• **Required task**: Rewrite the listing below with every "Screen dimensions" changed to "Display size" and nothing else altered. Leave the pictures out of your version.

• **Records provided**:

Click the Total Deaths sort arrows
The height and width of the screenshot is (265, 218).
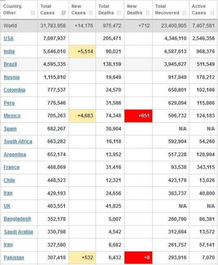119,13

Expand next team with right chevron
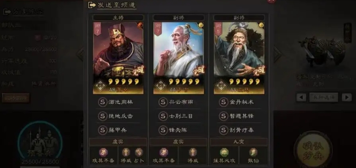click(x=277, y=54)
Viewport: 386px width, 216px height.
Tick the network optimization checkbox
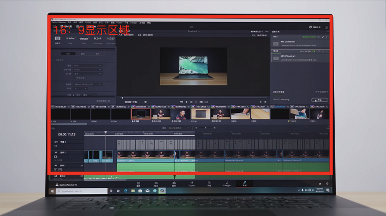[73, 78]
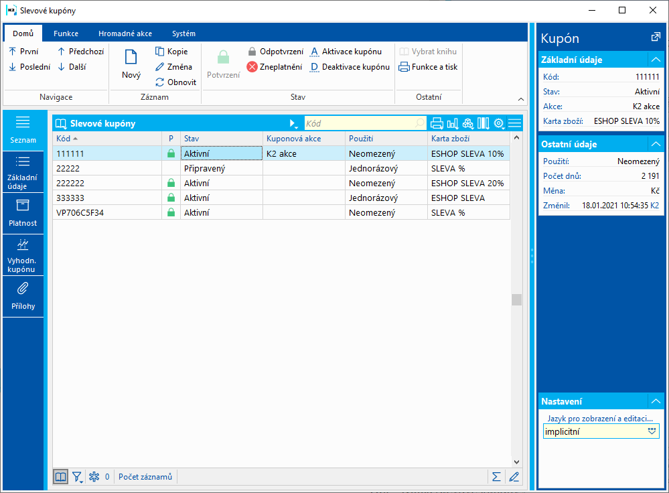Collapse the Základní údaje panel section

pos(655,60)
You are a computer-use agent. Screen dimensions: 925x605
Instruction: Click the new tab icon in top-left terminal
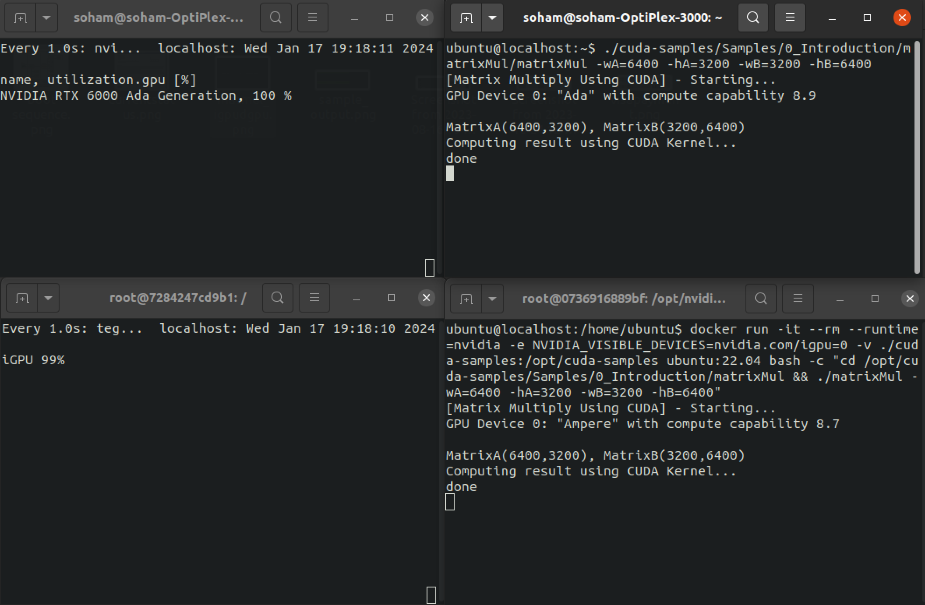point(21,18)
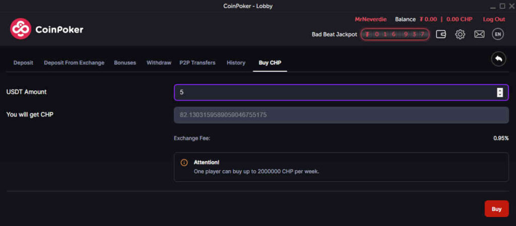Click the MrNeverdie username
516x226 pixels.
(x=370, y=19)
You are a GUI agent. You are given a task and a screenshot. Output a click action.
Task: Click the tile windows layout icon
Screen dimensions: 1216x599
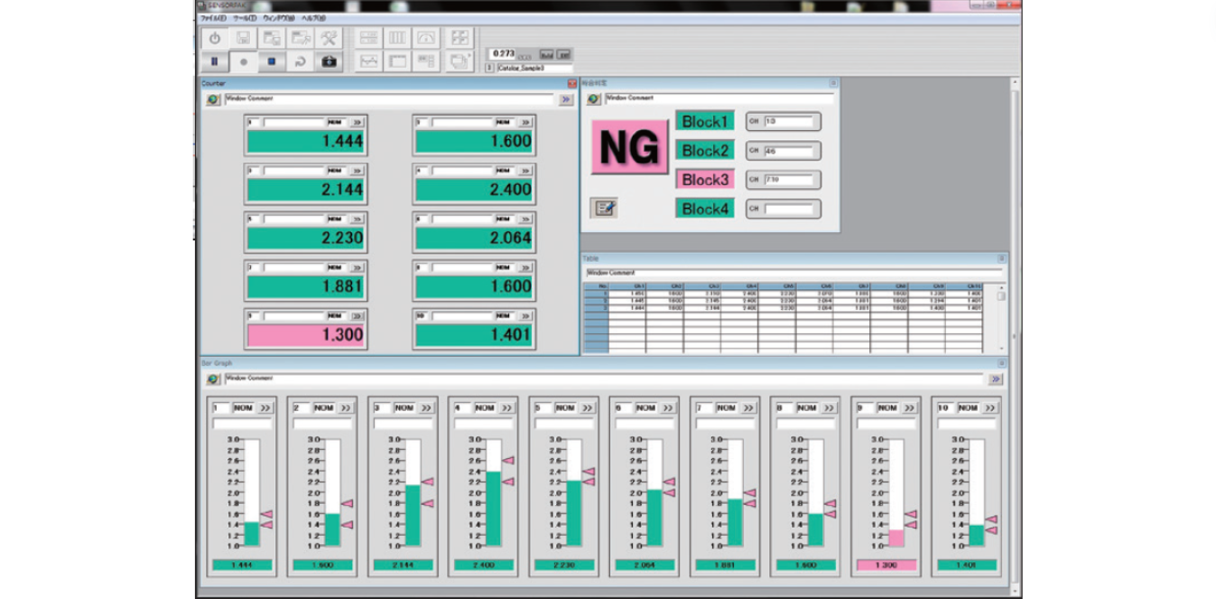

• **Task output**:
Click the Total Deaths sort arrows
The height and width of the screenshot is (265, 218).
119,13

Expand next team with right chevron
click(x=277, y=54)
Viewport: 386px width, 216px height.
Tick the network optimization checkbox
[73, 78]
Collapse the Základní údaje panel section

pos(655,60)
You are a computer-use agent. Display size: 925x605
Instruction: Click the new tab icon in top-left terminal
point(21,18)
Click the MrNeverdie username
516x226 pixels.
(x=370, y=19)
You are a GUI agent. You are given a task and a screenshot. Output a click action.
Task: Click the tile windows layout icon
Display size: 1216x599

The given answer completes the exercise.